The partially positive hydrogen acts as an electrophile and accepts the pi electron pair from the alkene. Thus, it forms a bond with the electron-rich carbon, generating a carbocation. This is the first step. Now, the carbocation accepts electrons from the partially negative Bromine, forming the final product- an alkene addition product which is a saturated compound.
Electrophilic addition major and minor products
As far as the electrophilic addition involves symmetrical alkenes, there will not be any confusion as to where the electrophile goes. Why? Take a look at ethene, all the four hydrogens surrounding the double bond are equivalent. No matter where you place your electrophile, it results in the same product.
But, propene is different. It is an unsymmetrical alkene where at least one of the groups surrounding the double bond is different. If the electrophile (\(H^+\) )sits on carbon-1, you get 2-bromopropane, but if it sits on carbon-2, you get 1-bromopropane. Both products are formed, but which one is highly likely to form? which product is the major product? These questions have been answered by Vladimir Markovnikov through his rule- the Markovnikov's rule.
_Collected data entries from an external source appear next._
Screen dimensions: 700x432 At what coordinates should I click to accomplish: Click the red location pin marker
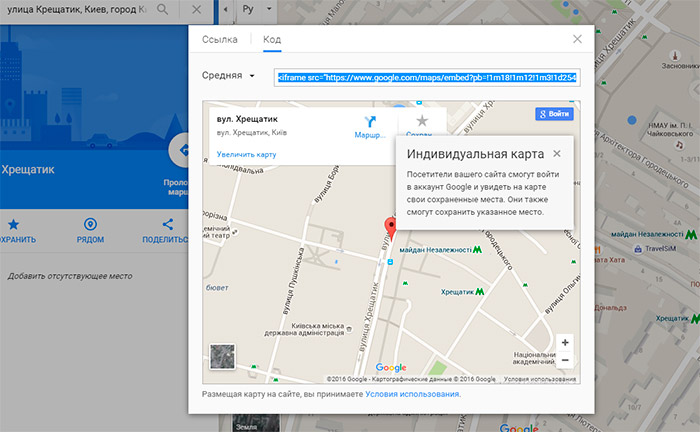[391, 226]
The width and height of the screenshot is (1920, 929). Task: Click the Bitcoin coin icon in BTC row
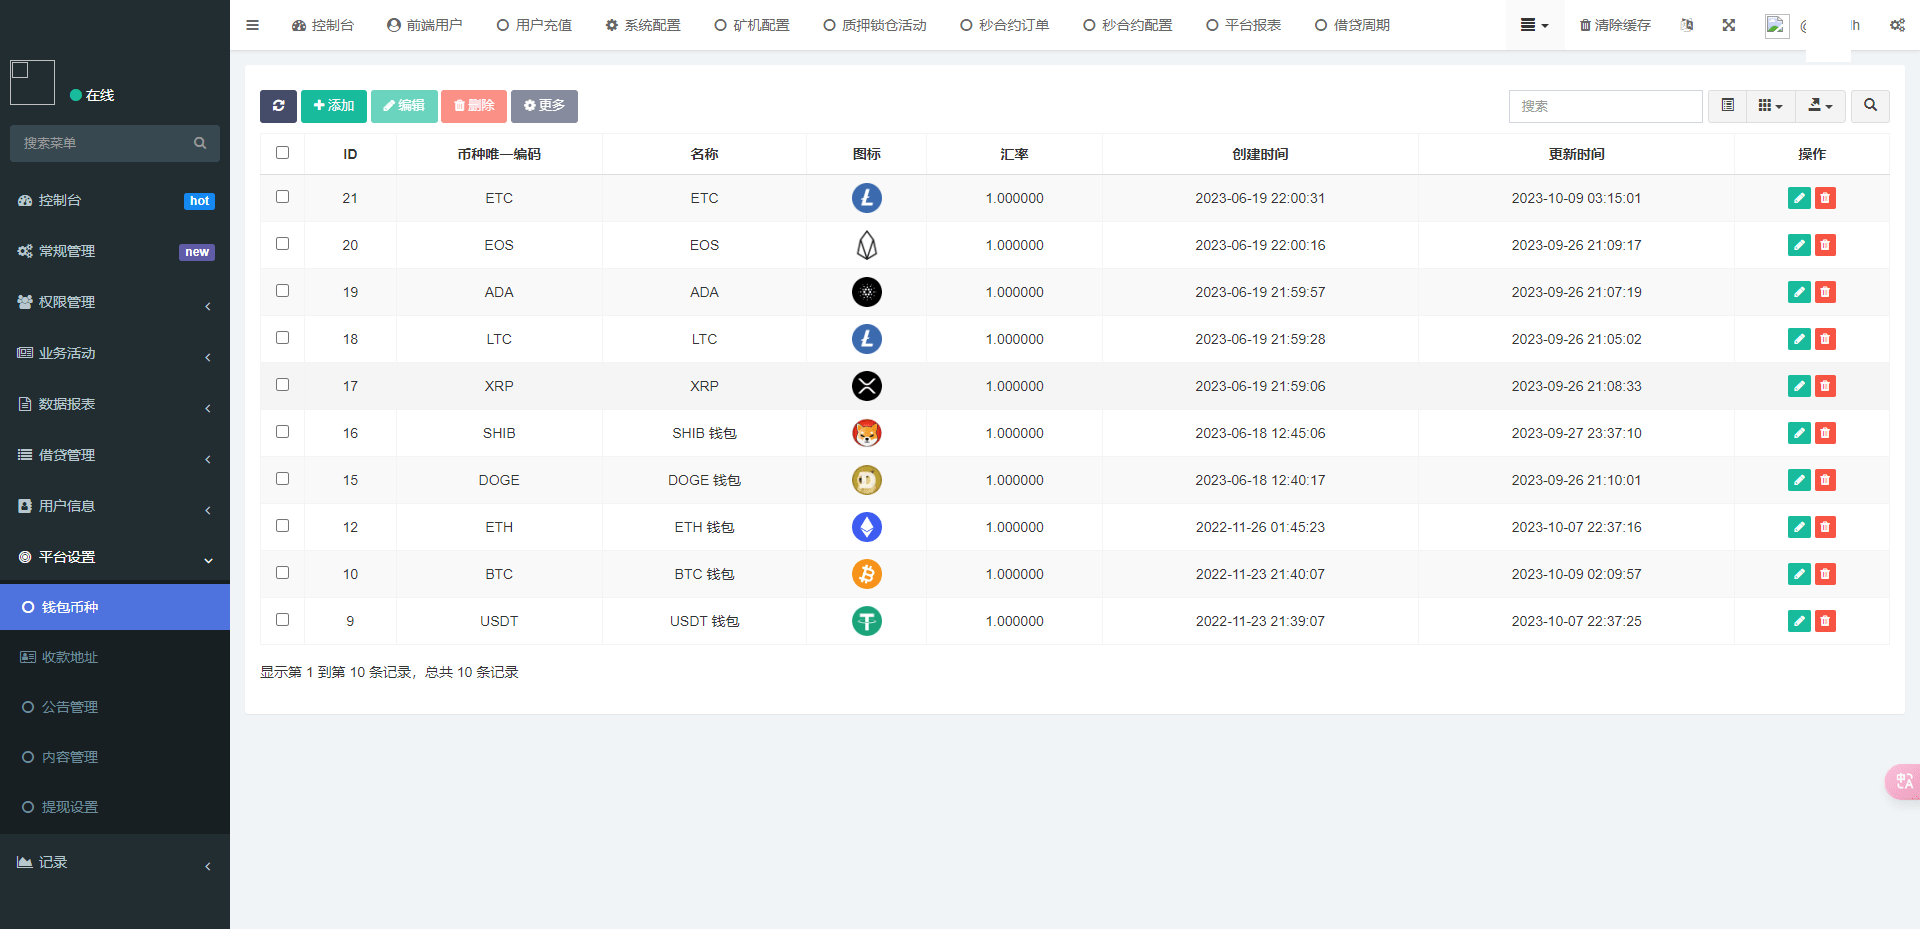pyautogui.click(x=866, y=574)
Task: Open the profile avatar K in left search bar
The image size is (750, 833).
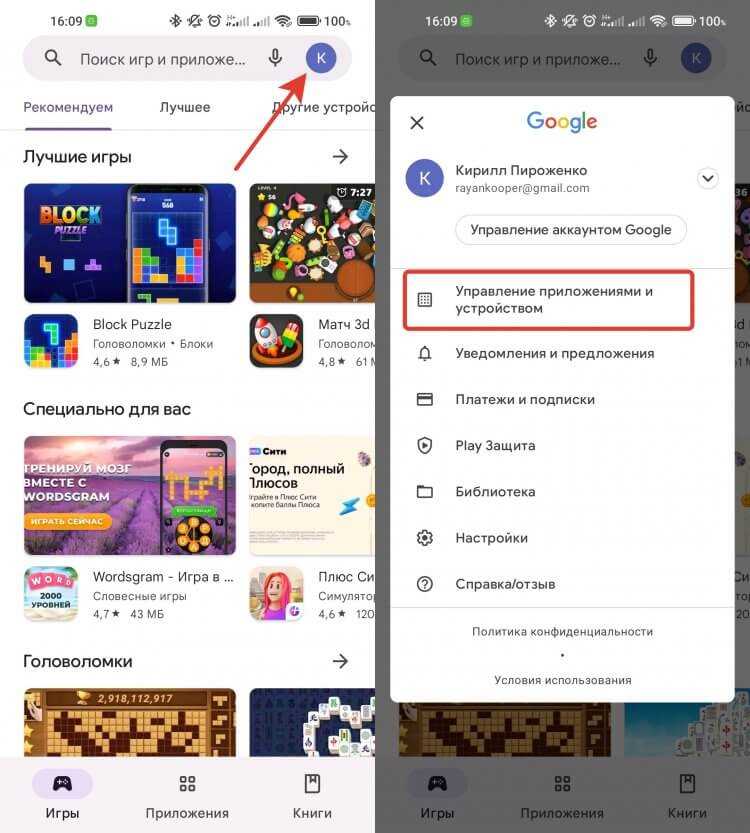Action: [321, 58]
Markovnikov's rule: In the addition reactions of halogen halide and alkene, the halogen will bond to the carbon that is most substituted.
According to Markovnikov's rule, when an unsymmetrical alkene reacts with a hydrogen halide, the hydrogen attaches itself to the double bonded carbon which has greater number of hydrogens.
Let us understand this concept through an example.
Electrophilic Addition Reaction- Examples
Consider propene, an unsymmetrical alkene. In propene, there is a double bond between C1 and C2 . Carbon-1 has two hydrogens while carbon-1 has one hydrogen. So, when hydrogen bromide attacks the double bond, it prefers to attach itself to carbon-1 which has two hydrogens instead of carbon-2. As a result of this attack, a secondary carbocation is formed which is more stable.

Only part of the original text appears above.